Anda di halaman 1dari 1

Membaca kembali thesis Yanti, seperti rasanya sedang omong-omong dengannya

(damailah jiwamu di surga, Sis!). Dengan temuannya dalam thesis ini, Yanti dengan
berani dan tajam mengkategorikan Organisasi Non Pemerintah (Ornop) wanita
(yang non feminis) dan perempuan (yang feminis)- Yanti menjelaskan secara
komprehensif mulai dari sejarah kelahiran, dinamika, dan faktor-faktor global
(seperti konferensi Wina 1993, Kairo 1994 dan Beijing 1995) yang mempengaruhi
gerakan perempuan di masa Orde Baru sedang memuncak pada tahun 1980an dan
menjelang akhir Orde Baru 1998. Dengan lensa feminisme (s), Yanti mengisi gap di
mana gerakan perempuan tidak dianggap, tidak diteliti, dan tidak ditulis pada masa
yang sepi itu (1980-1990an).

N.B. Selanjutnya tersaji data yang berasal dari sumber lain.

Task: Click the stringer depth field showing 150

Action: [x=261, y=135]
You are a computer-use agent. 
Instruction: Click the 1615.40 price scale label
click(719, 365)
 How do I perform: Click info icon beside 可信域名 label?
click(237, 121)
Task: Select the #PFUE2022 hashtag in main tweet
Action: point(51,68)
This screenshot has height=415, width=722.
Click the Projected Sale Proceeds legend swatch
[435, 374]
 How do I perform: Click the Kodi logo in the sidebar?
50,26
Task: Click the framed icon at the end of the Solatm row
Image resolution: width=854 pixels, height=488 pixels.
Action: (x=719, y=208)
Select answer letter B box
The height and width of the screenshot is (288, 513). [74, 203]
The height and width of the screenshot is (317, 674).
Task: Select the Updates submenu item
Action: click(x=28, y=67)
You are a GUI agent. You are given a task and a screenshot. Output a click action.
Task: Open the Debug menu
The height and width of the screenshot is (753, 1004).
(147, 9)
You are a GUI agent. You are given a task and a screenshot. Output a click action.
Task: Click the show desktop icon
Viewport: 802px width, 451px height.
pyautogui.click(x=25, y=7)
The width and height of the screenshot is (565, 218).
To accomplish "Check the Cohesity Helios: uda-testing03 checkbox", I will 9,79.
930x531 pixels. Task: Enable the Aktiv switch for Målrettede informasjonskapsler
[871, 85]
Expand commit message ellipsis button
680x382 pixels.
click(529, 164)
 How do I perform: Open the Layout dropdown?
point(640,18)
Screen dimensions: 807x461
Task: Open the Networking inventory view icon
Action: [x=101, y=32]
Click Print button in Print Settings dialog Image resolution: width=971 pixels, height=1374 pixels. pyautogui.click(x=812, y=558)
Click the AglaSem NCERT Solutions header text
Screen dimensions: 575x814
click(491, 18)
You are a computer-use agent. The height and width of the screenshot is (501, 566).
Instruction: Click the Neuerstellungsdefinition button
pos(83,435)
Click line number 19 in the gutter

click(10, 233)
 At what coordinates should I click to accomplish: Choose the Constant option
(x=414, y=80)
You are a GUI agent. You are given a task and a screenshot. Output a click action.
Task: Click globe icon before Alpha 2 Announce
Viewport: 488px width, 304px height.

Ketika feminisme belum dianggap, ketika ada
pekerja/aktivis yang bekerja di LSM yang focus pada kelompok perempuan
mengatakan, kita bukan feminis, atau ,kita setuju gender tapi nggak setuju
feminisme, atau, feminisme tapi tidak setuju lesbian. Dalam konteks ini, Yanti
dengan gigih mengedepankan bahwa feminisme di Indonesia memang hadir untuk
memperjuangkan non diskriminasi dan kesetaraan tanpa batas. Itulah Yanti!